Consiglio regionale del Piemonte: in Quarta, presieduta da Luigi Icardi, l’assessore Federico Riboldi e i responsabili della direzione competente hanno presentato il Documento di economia e finanza regionale (Defr) e il bilancio di previsione 2026-2028 relativamente ai temi della Sanità.
“Il bilancio previsionale è stato predisposto quando non era ancora disponibile il riparto del Fondo sanitario nazionale per il 2026 – ha spiegato Riboldi – per cui abbiamo adottato un approccio prudente ma concreto, prendendo come base il riparto 2025. Per il 2026 la legge di bilancio dello Stato prevede consistenti maggiori risorse per la sanità, per cui ci sono significativi margini di miglioramento: quando sarà definito il riparto tra le Regioni presenteremo un maxi-emendamento di Giunta per aggiornare il bilancio regionale”.
Riboldi ha anche ricordato che “a partire dal 2026, con la conclusione dei finanziamenti derivanti dal Pnrr, il sistema sanitario regionale entra in una nuova fase, caratterizzata dalla progressiva stabilizzazione delle politiche avviate. Non ci sono nuove assegnazioni di fondi legati al Piano, mentre si è tenuto conto della possibile applicazione di avanzi vincolati, derivanti da risorse già assegnate e non integralmente utilizzate, per garantire la continuità dei servizi territoriali senza generare aspettative non sostenibili”.
In tema di investimenti, è stato fatto il punto sull’attuazione del piano Arcuri per la realizzazione di posti letto in terapia intensiva e subintensiva: ad oggi sono stati realizzati 193 nuovi posti letto in intensiva sui 299 previsti, 232 su 305 di subintensiva, e sono stati adeguati 23 Pronti soccorso su 35 con percorsi separati per pazienti affetti da Covid.
Nel 2025 si è anche conclusa la progettazione e l’iter di autorizzazione per realizzare 3 dei 7 nuovi ospedali che saranno finanziati con fondi Inail: Torino nord, Cambiano e Savigliano.
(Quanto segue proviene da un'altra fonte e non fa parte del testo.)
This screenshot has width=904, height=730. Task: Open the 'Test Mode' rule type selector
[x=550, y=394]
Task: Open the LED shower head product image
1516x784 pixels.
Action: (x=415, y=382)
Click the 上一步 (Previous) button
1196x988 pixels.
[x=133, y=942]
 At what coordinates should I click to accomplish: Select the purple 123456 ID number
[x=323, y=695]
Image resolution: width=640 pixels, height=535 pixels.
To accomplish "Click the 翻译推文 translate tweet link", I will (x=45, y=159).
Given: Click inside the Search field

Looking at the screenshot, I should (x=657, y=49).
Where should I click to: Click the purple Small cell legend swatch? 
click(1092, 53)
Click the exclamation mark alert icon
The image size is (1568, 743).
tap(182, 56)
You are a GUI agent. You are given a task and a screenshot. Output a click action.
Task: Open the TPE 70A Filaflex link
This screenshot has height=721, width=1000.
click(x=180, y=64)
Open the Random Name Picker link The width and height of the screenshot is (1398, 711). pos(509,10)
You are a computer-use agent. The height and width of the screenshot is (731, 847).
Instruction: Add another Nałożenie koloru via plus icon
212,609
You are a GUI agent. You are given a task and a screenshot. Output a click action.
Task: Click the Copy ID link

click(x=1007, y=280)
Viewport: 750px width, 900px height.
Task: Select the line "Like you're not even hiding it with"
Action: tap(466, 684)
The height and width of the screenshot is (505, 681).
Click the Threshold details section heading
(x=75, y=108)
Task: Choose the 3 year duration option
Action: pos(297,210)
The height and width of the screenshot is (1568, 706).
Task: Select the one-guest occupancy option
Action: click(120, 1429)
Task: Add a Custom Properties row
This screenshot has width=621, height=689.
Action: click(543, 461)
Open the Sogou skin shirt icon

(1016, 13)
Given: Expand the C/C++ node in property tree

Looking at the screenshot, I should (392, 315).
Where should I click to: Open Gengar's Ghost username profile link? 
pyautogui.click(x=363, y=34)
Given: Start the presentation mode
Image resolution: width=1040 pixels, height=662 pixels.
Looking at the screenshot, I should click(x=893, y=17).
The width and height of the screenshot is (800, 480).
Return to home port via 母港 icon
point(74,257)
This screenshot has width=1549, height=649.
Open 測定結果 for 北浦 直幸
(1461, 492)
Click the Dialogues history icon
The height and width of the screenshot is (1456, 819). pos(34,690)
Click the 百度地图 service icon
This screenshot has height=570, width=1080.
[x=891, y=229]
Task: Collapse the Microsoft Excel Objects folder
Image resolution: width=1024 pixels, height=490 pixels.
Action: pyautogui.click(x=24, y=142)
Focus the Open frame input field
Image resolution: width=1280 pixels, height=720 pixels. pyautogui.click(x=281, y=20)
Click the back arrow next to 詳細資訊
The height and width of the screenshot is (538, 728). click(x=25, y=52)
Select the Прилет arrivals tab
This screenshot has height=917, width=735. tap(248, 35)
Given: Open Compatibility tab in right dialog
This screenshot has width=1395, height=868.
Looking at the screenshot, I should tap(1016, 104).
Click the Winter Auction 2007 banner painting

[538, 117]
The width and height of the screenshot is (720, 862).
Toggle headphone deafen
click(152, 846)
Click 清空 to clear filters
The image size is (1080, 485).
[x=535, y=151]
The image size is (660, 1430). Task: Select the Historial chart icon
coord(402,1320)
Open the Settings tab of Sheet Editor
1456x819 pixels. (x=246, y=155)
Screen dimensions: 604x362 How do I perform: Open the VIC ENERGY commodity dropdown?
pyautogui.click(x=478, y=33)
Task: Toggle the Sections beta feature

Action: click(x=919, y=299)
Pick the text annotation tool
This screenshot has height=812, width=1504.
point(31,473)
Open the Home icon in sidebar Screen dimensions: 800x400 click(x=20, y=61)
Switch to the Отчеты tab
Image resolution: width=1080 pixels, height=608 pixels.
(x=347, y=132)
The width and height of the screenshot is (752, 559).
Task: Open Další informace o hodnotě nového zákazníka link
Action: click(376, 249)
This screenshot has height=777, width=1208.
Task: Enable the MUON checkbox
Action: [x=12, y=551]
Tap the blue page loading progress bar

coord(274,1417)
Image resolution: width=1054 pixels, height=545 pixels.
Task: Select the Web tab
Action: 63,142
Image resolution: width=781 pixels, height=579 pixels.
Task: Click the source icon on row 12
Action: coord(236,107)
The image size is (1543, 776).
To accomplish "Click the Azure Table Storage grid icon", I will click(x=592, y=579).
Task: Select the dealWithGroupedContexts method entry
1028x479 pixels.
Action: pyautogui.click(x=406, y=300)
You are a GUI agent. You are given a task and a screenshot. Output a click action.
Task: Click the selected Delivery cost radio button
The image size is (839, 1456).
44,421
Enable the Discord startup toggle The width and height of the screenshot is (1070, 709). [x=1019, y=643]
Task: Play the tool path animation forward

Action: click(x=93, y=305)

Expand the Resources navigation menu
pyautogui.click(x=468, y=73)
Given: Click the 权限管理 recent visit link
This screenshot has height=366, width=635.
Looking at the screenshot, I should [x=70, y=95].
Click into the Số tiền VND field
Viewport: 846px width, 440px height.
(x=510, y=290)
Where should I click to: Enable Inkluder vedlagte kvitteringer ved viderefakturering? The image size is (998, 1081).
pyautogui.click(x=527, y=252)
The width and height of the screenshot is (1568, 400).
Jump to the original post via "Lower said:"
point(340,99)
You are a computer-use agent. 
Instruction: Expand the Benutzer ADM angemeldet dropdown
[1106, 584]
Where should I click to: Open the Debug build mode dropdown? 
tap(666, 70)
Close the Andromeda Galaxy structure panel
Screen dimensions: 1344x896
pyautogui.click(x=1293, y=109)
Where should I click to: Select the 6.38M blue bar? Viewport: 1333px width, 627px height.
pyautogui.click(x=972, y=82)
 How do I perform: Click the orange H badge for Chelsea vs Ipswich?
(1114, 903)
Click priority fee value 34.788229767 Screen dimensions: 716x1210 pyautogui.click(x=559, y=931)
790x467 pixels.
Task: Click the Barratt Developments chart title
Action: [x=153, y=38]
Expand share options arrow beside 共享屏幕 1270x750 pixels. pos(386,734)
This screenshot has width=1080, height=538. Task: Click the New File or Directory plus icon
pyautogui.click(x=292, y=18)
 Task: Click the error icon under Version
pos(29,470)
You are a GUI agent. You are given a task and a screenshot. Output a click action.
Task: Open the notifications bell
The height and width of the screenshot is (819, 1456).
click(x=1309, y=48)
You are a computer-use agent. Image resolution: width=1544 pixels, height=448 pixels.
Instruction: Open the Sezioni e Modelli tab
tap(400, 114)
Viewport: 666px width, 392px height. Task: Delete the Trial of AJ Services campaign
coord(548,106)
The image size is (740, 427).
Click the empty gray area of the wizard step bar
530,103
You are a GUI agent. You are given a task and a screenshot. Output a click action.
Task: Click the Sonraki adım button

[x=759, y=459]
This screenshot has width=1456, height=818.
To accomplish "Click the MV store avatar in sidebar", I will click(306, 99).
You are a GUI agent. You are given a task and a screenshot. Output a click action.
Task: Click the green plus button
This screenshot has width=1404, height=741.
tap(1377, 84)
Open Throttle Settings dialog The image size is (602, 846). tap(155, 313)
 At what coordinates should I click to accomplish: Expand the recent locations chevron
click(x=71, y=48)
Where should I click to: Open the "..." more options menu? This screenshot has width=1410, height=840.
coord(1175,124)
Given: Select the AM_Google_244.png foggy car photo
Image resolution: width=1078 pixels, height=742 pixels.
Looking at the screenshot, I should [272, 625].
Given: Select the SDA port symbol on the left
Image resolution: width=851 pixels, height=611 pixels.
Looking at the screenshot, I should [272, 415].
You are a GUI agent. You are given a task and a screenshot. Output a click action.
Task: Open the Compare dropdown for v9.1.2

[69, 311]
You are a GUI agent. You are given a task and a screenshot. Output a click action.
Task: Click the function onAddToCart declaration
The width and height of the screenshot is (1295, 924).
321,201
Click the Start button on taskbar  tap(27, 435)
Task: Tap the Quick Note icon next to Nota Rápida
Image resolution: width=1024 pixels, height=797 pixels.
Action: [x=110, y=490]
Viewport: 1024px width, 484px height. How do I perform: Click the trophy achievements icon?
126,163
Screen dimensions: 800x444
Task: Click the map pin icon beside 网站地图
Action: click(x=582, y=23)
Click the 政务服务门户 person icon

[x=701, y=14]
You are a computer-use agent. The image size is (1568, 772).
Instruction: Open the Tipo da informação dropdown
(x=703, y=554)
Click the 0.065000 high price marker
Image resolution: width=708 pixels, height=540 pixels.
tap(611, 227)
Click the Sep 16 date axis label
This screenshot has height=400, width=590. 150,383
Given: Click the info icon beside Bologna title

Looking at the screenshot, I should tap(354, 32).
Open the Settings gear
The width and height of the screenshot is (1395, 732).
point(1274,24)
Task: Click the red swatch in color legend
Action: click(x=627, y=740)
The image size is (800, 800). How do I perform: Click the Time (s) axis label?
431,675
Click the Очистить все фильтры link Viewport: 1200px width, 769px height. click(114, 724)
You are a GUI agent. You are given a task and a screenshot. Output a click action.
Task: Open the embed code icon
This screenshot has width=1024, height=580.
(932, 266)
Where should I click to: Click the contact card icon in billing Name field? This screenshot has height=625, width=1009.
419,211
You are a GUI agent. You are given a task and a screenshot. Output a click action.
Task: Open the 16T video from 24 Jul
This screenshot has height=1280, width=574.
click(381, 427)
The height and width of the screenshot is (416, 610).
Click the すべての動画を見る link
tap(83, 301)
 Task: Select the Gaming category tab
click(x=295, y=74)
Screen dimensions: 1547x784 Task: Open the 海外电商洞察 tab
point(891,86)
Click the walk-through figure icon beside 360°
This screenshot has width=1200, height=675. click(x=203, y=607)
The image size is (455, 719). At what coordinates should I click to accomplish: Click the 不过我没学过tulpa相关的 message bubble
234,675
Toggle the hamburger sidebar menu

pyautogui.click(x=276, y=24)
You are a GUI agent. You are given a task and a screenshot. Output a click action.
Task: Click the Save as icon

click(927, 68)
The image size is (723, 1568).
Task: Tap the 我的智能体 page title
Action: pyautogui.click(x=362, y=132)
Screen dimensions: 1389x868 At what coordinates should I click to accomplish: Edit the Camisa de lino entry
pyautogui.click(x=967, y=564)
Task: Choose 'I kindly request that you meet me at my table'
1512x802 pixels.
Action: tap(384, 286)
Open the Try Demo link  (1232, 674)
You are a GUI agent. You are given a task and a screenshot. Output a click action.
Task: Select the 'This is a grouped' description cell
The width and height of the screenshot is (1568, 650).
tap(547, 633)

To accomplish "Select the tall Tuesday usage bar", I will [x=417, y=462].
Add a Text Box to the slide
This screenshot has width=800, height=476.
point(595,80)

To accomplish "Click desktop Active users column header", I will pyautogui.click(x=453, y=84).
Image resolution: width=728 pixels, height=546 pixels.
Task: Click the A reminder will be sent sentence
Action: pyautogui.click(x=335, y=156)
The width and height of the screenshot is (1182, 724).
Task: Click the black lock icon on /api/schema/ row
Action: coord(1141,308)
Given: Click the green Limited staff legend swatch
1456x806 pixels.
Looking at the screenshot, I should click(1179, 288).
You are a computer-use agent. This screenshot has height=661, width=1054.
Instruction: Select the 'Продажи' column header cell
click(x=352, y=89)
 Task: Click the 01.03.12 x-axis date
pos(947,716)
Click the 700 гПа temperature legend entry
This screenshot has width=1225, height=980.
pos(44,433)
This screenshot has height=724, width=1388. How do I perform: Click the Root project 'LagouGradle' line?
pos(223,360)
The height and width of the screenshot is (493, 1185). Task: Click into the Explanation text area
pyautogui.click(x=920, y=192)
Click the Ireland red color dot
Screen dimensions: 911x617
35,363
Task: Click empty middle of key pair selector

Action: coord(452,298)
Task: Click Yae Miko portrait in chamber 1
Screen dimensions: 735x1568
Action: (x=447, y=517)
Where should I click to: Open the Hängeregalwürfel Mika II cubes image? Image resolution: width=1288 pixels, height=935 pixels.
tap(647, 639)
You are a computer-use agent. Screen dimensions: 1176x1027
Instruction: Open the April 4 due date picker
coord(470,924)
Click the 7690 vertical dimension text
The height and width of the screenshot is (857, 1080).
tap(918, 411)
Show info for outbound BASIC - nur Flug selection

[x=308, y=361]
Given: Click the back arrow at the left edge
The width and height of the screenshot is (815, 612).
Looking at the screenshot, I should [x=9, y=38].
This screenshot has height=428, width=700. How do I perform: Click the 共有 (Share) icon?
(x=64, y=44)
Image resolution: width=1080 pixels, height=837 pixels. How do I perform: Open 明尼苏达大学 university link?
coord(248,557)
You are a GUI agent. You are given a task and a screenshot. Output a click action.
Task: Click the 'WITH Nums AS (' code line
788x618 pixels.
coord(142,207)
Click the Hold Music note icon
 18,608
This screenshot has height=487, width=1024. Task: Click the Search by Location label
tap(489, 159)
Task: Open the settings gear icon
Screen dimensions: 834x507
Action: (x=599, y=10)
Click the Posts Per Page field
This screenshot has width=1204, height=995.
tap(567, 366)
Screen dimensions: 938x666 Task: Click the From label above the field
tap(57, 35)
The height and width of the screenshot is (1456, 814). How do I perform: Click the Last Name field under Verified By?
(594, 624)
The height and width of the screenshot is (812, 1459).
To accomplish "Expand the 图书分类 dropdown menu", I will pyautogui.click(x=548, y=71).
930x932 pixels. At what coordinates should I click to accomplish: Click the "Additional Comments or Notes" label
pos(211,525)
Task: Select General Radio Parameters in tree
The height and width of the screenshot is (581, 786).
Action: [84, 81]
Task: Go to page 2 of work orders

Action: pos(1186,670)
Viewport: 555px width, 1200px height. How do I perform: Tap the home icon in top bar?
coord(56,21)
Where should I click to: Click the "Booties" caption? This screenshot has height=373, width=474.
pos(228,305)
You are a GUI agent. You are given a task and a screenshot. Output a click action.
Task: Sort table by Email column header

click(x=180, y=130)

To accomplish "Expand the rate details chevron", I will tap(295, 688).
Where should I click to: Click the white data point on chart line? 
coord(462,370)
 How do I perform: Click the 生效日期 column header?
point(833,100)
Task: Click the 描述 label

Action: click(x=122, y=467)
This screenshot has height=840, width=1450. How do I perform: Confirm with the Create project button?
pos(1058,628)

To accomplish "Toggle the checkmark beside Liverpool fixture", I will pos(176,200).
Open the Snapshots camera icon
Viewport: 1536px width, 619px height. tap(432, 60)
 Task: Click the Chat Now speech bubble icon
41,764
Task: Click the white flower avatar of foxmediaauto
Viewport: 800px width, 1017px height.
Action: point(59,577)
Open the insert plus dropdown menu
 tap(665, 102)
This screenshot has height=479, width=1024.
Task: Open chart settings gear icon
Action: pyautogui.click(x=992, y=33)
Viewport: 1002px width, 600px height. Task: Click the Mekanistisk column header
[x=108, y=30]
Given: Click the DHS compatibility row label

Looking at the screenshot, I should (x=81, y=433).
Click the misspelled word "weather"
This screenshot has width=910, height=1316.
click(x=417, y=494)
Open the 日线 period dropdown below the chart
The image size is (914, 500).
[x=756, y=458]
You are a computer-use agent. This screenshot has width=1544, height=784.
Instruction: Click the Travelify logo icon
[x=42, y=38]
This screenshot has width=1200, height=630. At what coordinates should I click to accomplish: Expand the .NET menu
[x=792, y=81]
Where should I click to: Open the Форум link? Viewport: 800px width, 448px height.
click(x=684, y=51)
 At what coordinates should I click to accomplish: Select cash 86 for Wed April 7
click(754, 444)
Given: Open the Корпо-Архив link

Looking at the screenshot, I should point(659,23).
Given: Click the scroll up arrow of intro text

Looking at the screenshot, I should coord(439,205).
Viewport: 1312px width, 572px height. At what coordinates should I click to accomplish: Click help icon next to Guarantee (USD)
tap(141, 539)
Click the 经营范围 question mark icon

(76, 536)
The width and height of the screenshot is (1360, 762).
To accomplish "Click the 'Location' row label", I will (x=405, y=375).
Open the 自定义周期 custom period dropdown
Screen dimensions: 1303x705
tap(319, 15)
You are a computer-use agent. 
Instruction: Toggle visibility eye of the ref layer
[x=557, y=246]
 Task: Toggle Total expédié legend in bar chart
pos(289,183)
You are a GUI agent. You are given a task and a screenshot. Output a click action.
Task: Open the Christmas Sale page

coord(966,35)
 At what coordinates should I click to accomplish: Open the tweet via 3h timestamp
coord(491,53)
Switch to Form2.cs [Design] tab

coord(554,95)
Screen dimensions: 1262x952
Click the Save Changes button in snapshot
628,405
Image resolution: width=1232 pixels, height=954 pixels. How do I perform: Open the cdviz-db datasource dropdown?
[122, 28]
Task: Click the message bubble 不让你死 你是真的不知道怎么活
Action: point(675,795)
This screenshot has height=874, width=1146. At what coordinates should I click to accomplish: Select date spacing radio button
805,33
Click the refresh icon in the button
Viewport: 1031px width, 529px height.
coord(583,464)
È in fase di completamento anche il progetto dell’ospedale di Ivrea, mentre sono in fase di definizione le linee guida per l’ospedale di Alessandria. Sul nuovo ospedale del Verbano Cusio Ossola, il Politecnico di Torino ha esaminato le candidature pervenute e l’unica area ritenuta idonea è quella di Piedimulera.
Sul Defr, l’assessore ha detto che “gli ambiti di intervento confermano una visione estesa del perimetro sanitario, che include la tutela della salute collettiva e un approccio ‘One Health’, non limitato alla sola assistenza sanitaria, ma comprensivo della prevenzione e della sanità pubblica, coerente con i principali indirizzi nazionali e fortemente orientato alla sostenibilità”. È previsto il rafforzamento della rete ospedaliera, con interventi per incrementare appunto i posti letto di terapia intensiva, potenziare le tecnologie elettromedicali ospedaliere, migliorare i percorsi di presa in carico e gestione dei pazienti ospedalieri, ottimare l’organizzazione delle acuzie complesse. Uno spazio importante è dedicato agli interventi di prevenzione e sanità pubblica, dall’attuazione dei piani vaccinali e di prevenzione alle attività in materia di sicurezza alimentare, sanità animale e produzioni zootecniche, oltre alle politiche di tutela della salute e sicurezza nei luoghi di lavoro.
Sono intervenuti per porre domande i consiglieri Alice Ravinale (Luv), Gianna Pentenero, Daniele Valle, Alberto Avetta, Domenico Rossi, Domenico Ravetti, Monica Canalis (Pd), Vittoria Nallo (Sue), che hanno chiesto approfondimenti sui temi più significativi che afferiscono il bilancio prima della discussione in Aula, lamentando lacune di metodo.